━━ Given records

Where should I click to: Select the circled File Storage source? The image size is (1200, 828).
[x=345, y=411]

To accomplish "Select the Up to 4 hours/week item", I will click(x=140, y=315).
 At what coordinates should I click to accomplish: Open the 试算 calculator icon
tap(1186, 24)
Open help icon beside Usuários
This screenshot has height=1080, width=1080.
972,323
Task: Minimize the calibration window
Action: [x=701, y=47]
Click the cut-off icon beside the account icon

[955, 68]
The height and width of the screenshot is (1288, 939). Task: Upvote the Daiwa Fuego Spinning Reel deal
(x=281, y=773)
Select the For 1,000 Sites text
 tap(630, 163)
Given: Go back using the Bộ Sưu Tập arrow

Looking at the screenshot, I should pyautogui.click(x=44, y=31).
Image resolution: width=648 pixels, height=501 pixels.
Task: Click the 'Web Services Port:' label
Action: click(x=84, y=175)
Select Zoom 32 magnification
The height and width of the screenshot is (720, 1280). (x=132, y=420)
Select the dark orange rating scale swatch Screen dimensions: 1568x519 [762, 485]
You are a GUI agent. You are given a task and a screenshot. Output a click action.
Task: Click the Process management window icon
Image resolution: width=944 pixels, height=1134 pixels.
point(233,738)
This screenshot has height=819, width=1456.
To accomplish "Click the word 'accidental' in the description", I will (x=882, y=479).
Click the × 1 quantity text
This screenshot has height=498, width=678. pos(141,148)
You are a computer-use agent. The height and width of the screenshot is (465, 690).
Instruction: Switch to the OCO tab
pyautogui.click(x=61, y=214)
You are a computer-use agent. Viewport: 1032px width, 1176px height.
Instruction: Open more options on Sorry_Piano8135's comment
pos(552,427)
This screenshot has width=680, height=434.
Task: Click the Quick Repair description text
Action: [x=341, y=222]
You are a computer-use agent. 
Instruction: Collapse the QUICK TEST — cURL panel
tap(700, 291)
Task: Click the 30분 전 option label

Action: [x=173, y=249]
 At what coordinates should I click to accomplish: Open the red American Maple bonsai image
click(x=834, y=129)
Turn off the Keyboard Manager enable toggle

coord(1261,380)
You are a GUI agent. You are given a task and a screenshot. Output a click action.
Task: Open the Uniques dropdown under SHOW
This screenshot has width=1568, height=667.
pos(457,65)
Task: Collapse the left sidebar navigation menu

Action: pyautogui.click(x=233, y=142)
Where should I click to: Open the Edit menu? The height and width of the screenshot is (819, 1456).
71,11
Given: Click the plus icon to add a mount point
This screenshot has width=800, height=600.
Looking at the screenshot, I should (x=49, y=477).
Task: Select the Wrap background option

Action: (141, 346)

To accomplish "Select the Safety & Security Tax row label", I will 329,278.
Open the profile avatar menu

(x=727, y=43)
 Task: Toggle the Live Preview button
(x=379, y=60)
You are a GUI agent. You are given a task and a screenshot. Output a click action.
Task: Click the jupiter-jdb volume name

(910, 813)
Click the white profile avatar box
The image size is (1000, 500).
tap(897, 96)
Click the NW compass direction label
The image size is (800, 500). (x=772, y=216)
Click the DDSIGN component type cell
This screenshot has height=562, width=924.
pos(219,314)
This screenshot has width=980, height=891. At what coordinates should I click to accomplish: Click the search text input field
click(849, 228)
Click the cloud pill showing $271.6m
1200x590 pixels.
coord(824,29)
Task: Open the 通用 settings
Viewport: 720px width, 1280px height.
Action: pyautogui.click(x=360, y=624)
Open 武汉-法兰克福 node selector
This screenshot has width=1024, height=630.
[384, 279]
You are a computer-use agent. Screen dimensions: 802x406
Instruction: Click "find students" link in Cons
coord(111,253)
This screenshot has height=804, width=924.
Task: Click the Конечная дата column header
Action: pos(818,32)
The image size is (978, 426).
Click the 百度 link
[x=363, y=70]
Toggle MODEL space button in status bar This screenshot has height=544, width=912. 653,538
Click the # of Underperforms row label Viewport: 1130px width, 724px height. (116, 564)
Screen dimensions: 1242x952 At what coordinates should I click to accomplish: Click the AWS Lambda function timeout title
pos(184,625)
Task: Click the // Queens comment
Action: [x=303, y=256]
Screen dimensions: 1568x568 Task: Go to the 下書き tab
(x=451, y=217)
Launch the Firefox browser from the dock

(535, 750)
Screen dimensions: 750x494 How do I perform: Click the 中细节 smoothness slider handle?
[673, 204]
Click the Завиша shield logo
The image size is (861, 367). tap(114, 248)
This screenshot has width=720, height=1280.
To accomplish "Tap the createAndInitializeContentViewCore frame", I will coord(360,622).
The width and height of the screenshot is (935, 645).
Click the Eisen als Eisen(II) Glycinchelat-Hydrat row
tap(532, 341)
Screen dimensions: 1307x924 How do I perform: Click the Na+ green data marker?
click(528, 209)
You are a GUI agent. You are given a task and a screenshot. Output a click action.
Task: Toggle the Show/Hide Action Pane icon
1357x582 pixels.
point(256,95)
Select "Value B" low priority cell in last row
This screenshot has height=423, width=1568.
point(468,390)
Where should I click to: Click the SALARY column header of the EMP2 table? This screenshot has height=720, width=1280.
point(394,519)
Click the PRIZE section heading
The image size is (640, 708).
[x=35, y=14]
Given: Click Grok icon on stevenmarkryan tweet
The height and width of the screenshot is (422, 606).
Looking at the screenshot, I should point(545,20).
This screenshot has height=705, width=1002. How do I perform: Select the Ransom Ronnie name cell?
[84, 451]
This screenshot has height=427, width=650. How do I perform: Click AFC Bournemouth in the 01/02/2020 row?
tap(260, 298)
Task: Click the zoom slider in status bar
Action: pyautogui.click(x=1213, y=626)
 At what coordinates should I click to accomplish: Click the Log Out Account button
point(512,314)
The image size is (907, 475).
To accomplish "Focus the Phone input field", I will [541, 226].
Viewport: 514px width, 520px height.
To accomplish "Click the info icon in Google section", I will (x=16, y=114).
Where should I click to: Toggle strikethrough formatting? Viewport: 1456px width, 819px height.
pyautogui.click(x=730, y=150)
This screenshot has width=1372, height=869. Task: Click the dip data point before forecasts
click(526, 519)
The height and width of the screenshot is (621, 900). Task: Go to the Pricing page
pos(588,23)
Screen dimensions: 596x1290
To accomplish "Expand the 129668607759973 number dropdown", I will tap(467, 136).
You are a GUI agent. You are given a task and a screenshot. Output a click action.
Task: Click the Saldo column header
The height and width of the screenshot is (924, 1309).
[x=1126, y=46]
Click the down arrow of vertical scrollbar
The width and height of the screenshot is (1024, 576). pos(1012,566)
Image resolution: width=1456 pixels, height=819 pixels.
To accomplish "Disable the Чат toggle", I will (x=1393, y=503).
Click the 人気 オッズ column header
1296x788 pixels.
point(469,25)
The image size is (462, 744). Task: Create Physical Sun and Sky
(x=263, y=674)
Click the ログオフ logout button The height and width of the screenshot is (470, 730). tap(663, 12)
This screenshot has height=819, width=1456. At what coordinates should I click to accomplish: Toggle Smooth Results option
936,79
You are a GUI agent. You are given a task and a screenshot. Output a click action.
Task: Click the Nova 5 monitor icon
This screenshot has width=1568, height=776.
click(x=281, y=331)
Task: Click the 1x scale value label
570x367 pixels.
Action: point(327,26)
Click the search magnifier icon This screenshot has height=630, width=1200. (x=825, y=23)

━━━━

- [Work to do]: Copy out the part of the material that opens with the line containing "This screenshot has height=427, width=650." and closes with the line containing "point(469,25)", reproducing those lines without any change.

- [Answer for the task]:
This screenshot has height=427, width=650. How do I perform: Click AFC Bournemouth in the 01/02/2020 row?
tap(260, 298)
Task: Click the zoom slider in status bar
Action: pyautogui.click(x=1213, y=626)
 At what coordinates should I click to accomplish: Click the Log Out Account button
point(512,314)
The image size is (907, 475).
To accomplish "Focus the Phone input field", I will [541, 226].
Viewport: 514px width, 520px height.
To accomplish "Click the info icon in Google section", I will (x=16, y=114).
Where should I click to: Toggle strikethrough formatting? Viewport: 1456px width, 819px height.
pyautogui.click(x=730, y=150)
This screenshot has width=1372, height=869. Task: Click the dip data point before forecasts
click(526, 519)
The height and width of the screenshot is (621, 900). Task: Go to the Pricing page
pos(588,23)
Screen dimensions: 596x1290
To accomplish "Expand the 129668607759973 number dropdown", I will tap(467, 136).
You are a GUI agent. You are given a task and a screenshot. Output a click action.
Task: Click the Saldo column header
The height and width of the screenshot is (924, 1309).
[x=1126, y=46]
Click the down arrow of vertical scrollbar
The width and height of the screenshot is (1024, 576). pos(1012,566)
Image resolution: width=1456 pixels, height=819 pixels.
To accomplish "Disable the Чат toggle", I will (x=1393, y=503).
Click the 人気 オッズ column header
1296x788 pixels.
point(469,25)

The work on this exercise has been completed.